“Seluruh hidup kita sejauh memiliki bentuk yang pasti, hanyalah sekumpulan kebiasaan” -William James
Di samping berita tentang Papua dan ceramah u)Ustadz Abdul Somad, kita dapat kabar baik. Atta Halilintar jadi YouTuber yang penghasilanya paling tinggi se-Asia Tenggara. Langka sekali kita punya prestasi salah satu warganya punya pendapatan paling tinggi se-Asia Tenggara.

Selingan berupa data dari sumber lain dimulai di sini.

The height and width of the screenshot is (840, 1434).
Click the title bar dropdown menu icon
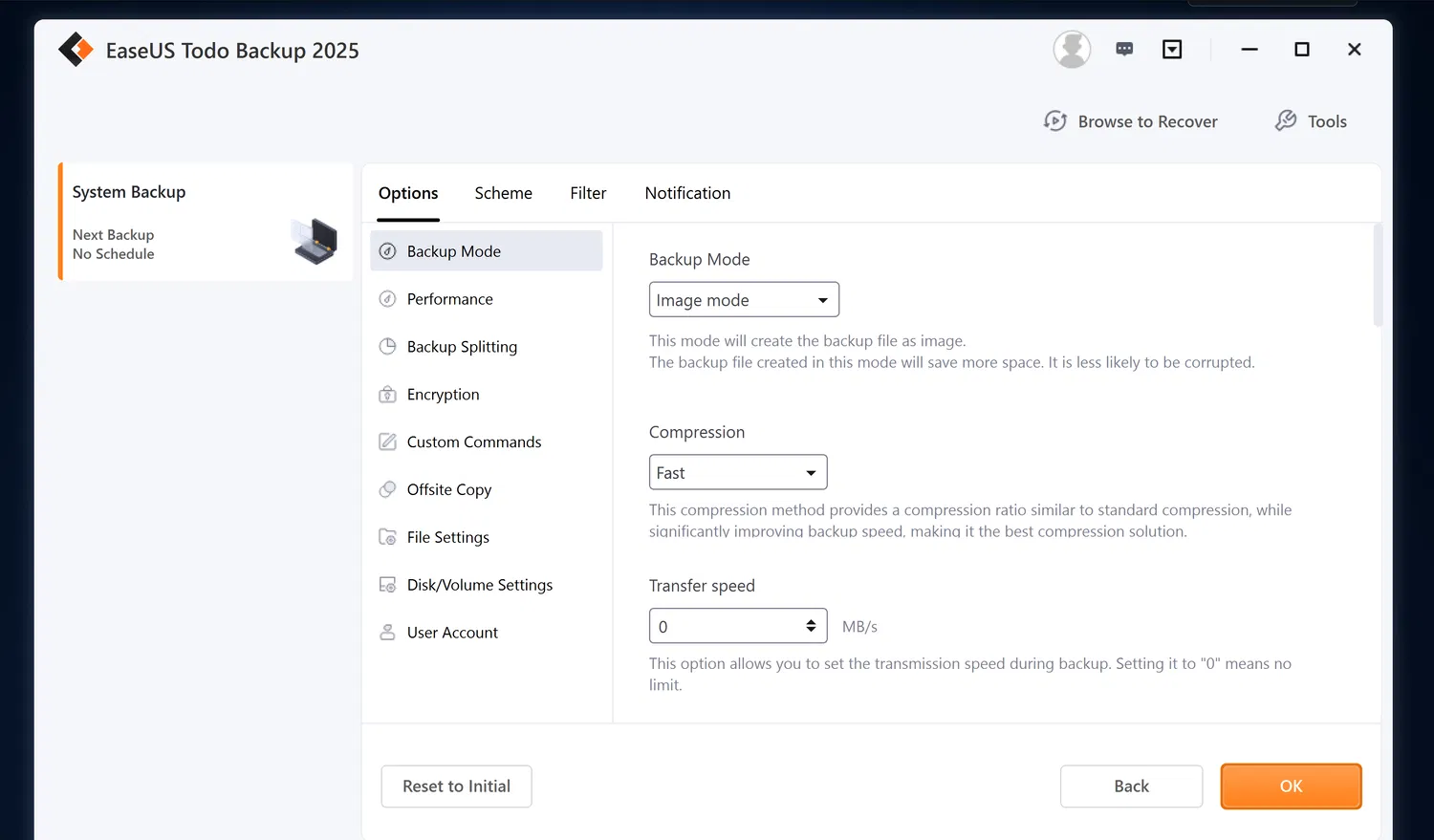coord(1172,50)
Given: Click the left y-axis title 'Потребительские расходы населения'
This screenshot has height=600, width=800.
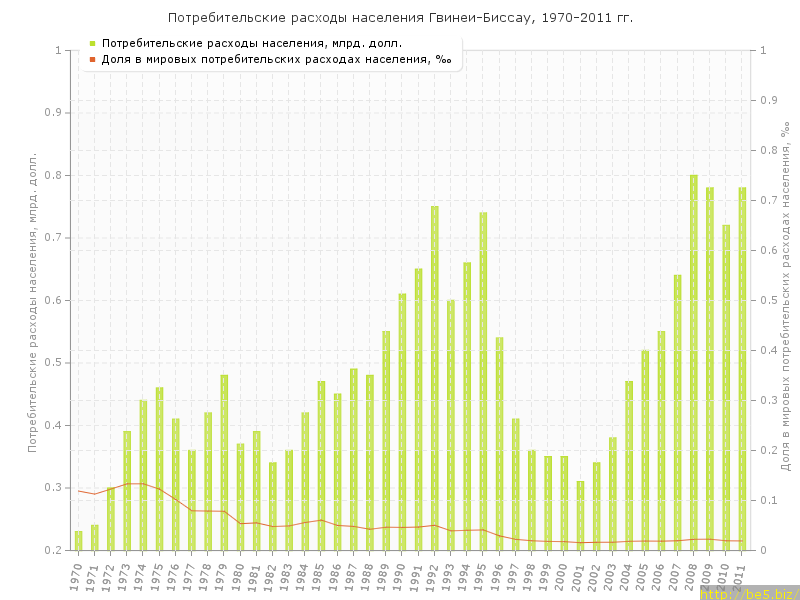Looking at the screenshot, I should 32,302.
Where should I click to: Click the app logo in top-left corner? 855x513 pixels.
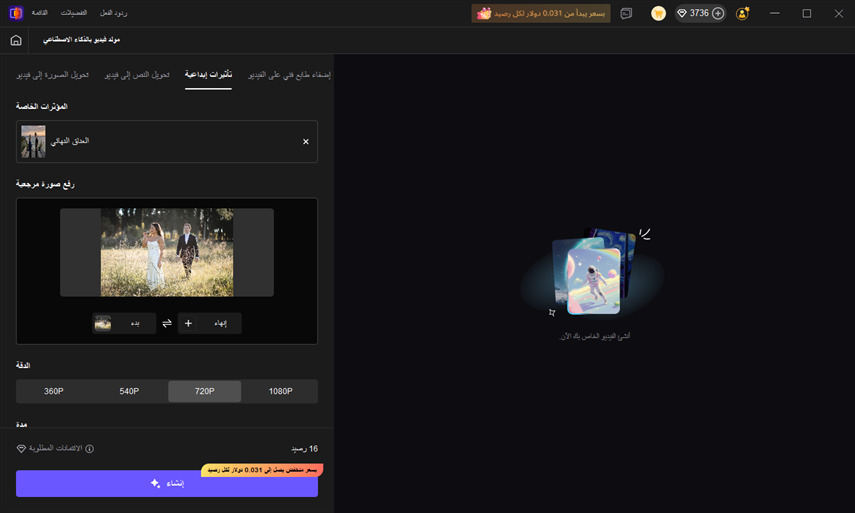point(16,13)
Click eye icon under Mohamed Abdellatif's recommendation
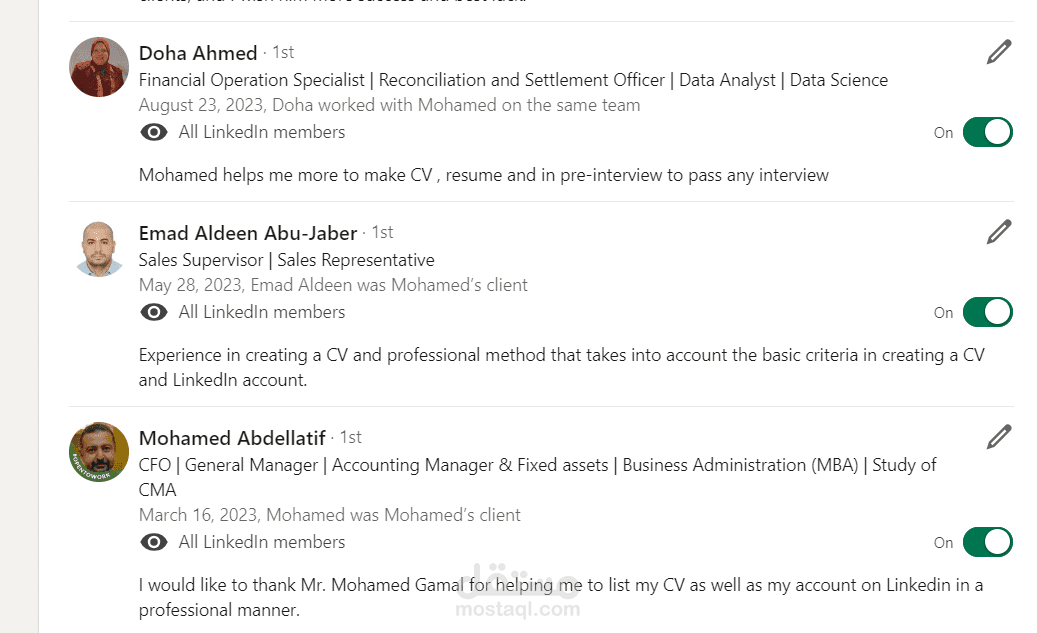This screenshot has height=633, width=1037. pyautogui.click(x=153, y=542)
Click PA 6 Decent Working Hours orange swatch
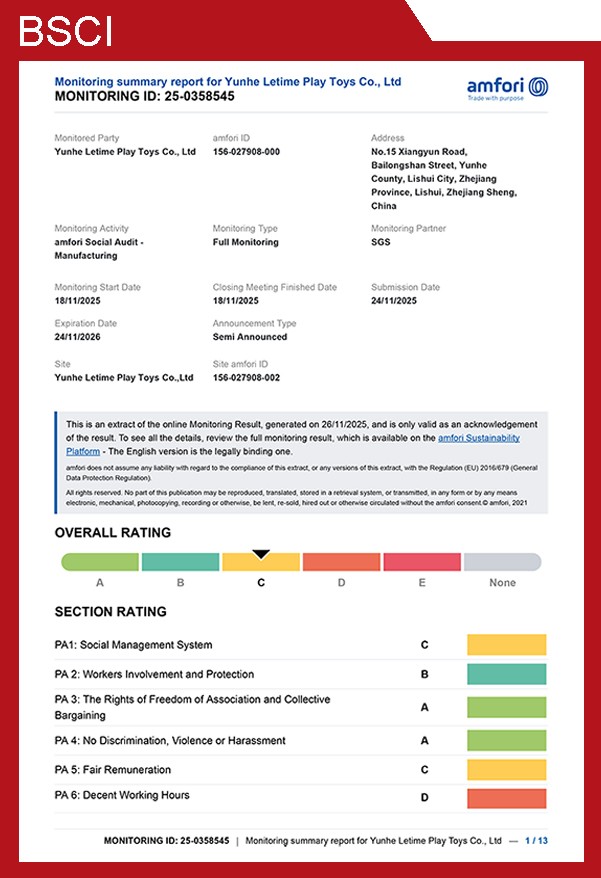This screenshot has height=878, width=601. pyautogui.click(x=506, y=798)
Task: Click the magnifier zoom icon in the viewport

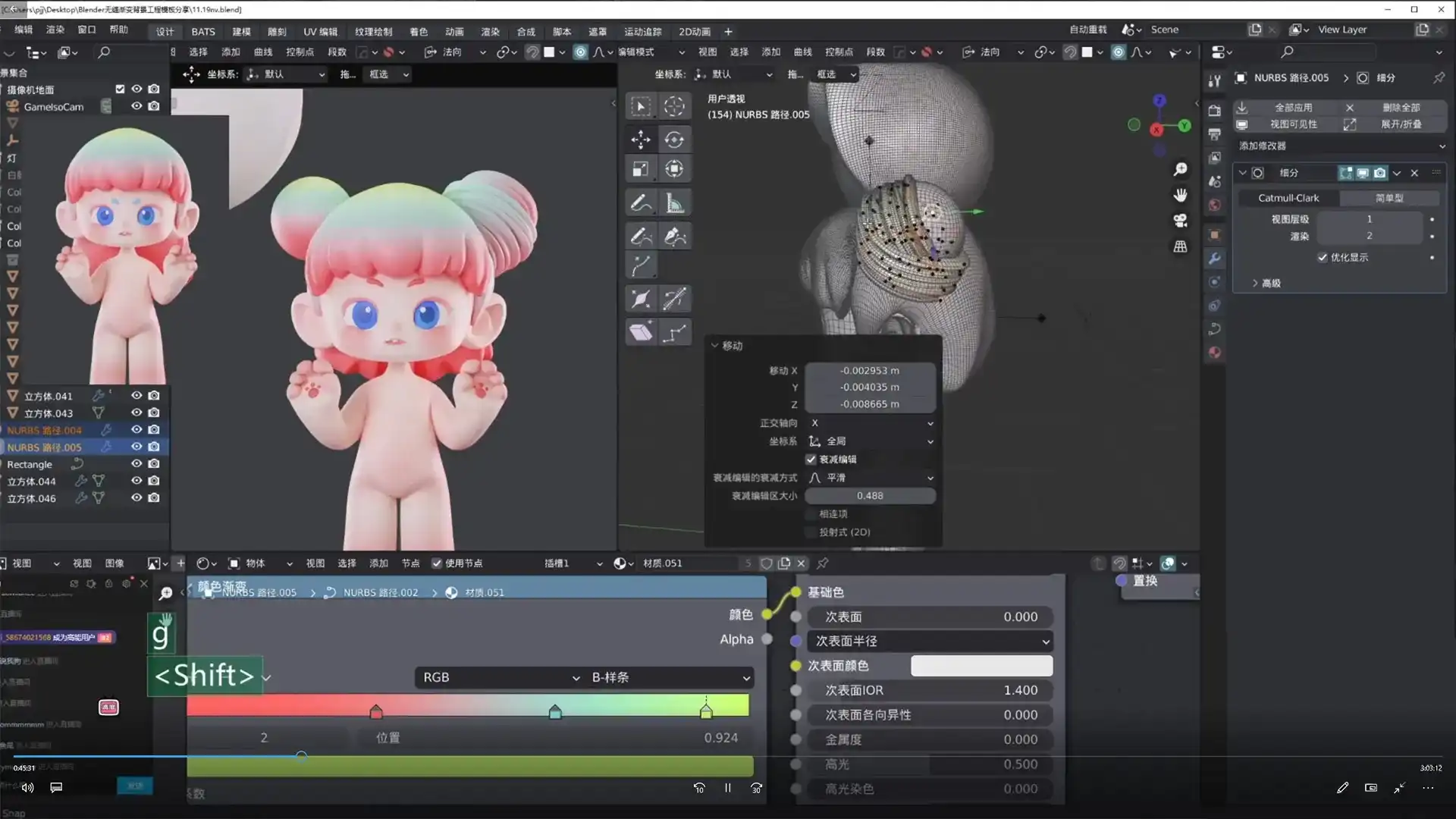Action: (1181, 170)
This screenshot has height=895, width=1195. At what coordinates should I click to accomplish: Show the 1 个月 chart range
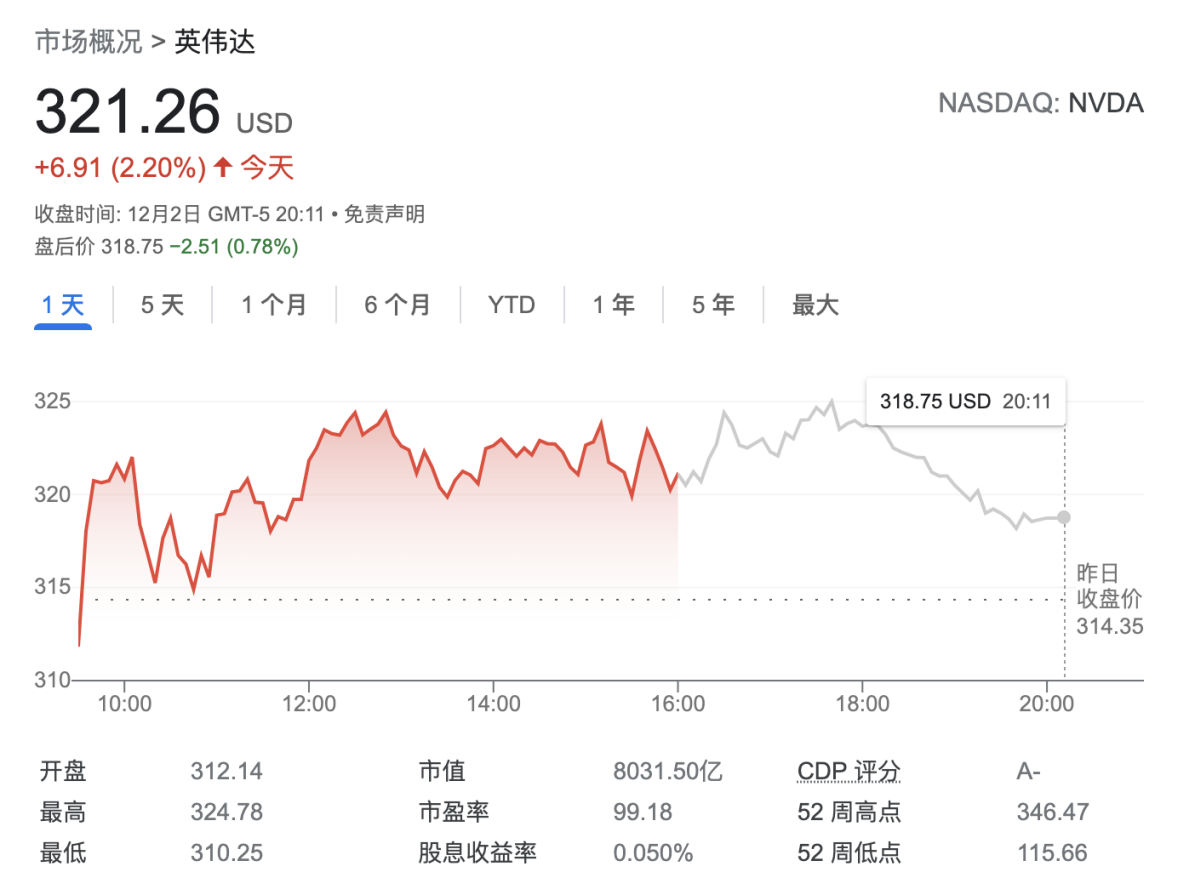click(x=274, y=305)
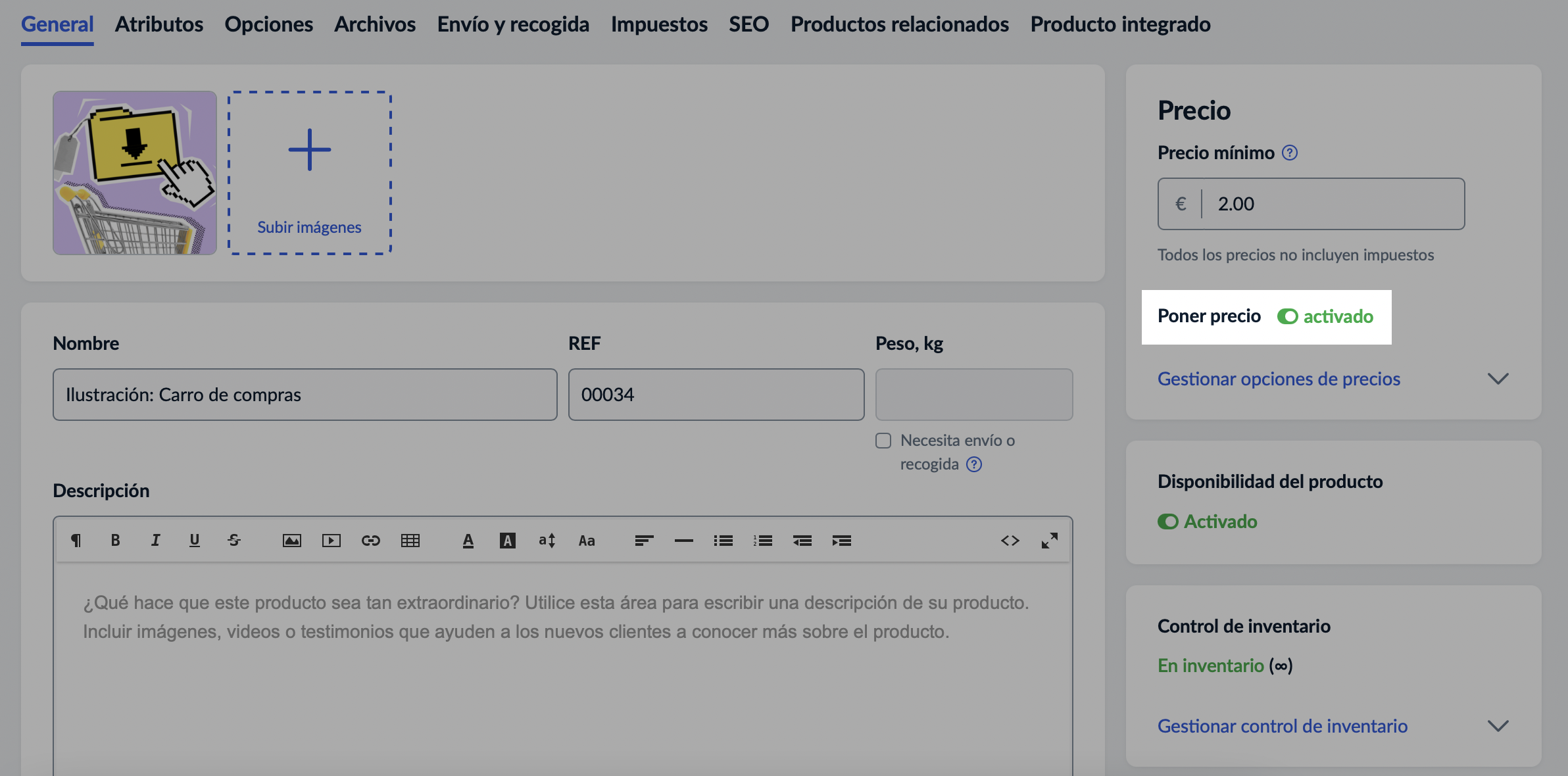Click the Italic formatting icon
The image size is (1568, 776).
[x=155, y=541]
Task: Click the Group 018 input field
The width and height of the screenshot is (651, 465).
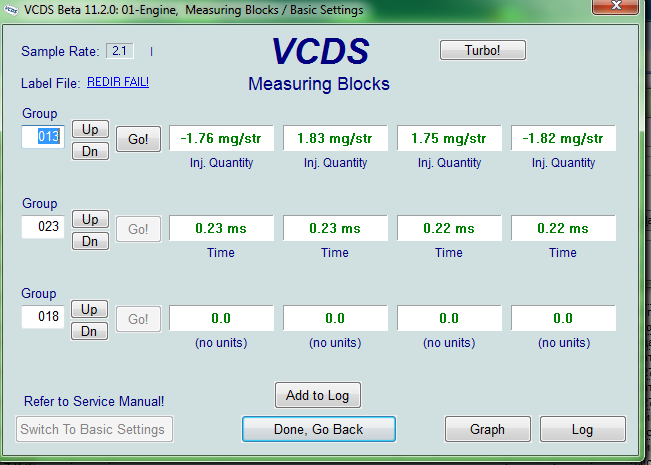Action: pos(43,317)
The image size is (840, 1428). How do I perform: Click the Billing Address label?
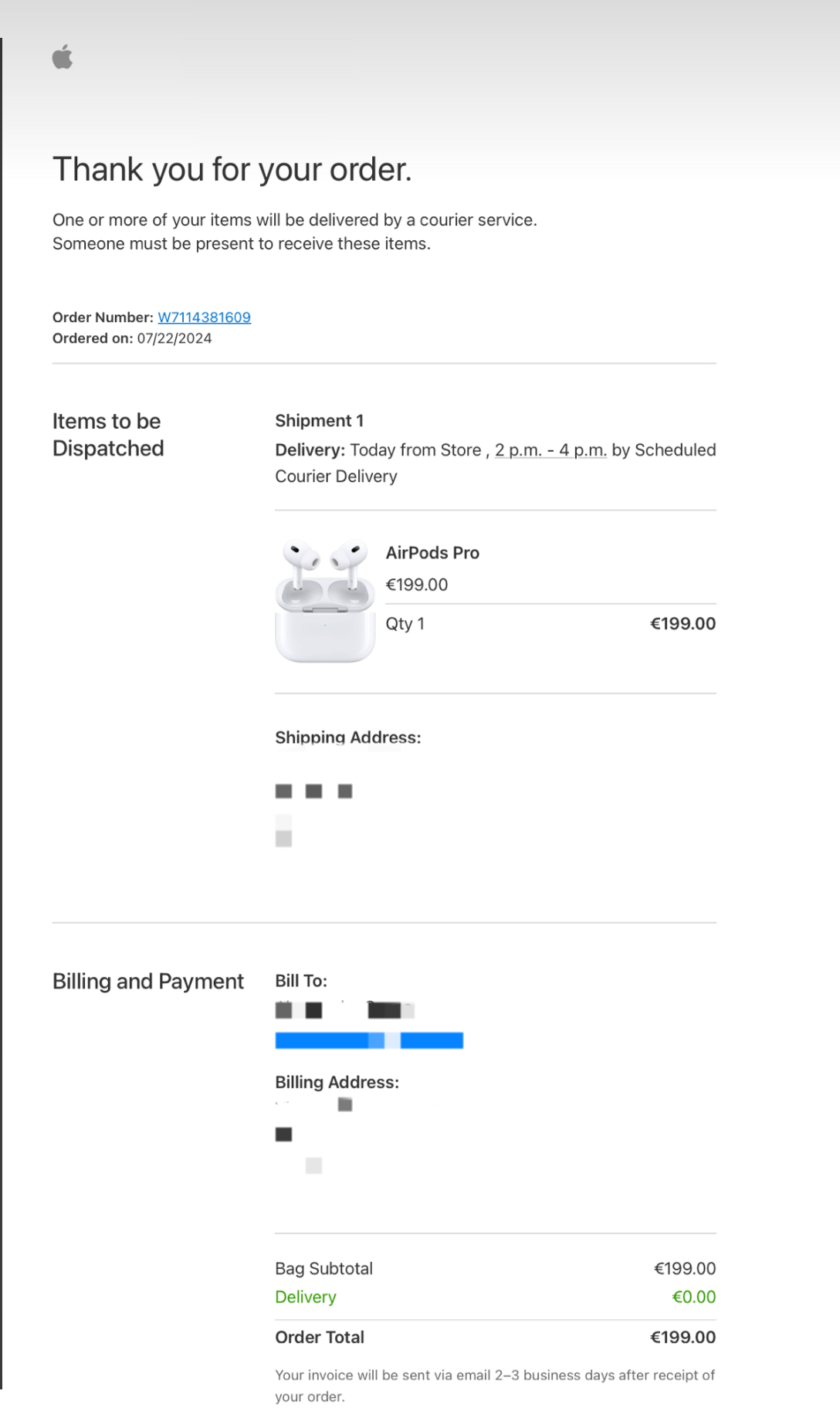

Setidaknya itu banyak mengobati kita hari-hari ini. Yang dikenal sistem pendidikannya kalah dibanding dengan Singapura dan Malaysia. Yang secara ekonomi juga mengalami pertumbuhan ekonomi lemah dibanding Singapura dan Malaysia. Yang warganya juga kalah dalam soal disiplin, kepatuhan, hingga perlindungan minoritas dibanding Singapura. Sekarang kita punya Atta Halilintar. Atta mengalahkan semua YouTuber di Malaysia dan Singapura!
Pemuda 24 tahun -yang rambutnya seperti api dengan kaca mata yang menutupi matanya itu- dilanggan lebih dari 18 juta orang. Pendapatannya mencapai 1,37 juta pounsterling atau setara dengan Rp 23,7 milliar per bulan. Artinya setiap jam l, uang Atta bertambah Rp 33 juta. Pendapatanya ini mengalahkan semua pimpinan BUMN bahkan berlipat-lipat banyaknya dari Upah Minimum Kabupaten (UMK) 2019.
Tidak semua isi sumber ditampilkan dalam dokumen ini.